----- Stored rows -----
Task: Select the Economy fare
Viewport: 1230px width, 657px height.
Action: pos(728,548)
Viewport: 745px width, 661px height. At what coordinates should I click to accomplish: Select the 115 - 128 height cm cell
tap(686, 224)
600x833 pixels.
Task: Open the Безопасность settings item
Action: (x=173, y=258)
-----
What is required -> Put each line of the items above into a JSON list of strings, one string per line, and leave out any blank lines.

Complete answer ->
[
  "Task: Select the Economy fare",
  "Viewport: 1230px width, 657px height.",
  "Action: pos(728,548)",
  "Viewport: 745px width, 661px height. At what coordinates should I click to accomplish: Select the 115 - 128 height cm cell",
  "tap(686, 224)",
  "600x833 pixels.",
  "Task: Open the Безопасность settings item",
  "Action: (x=173, y=258)"
]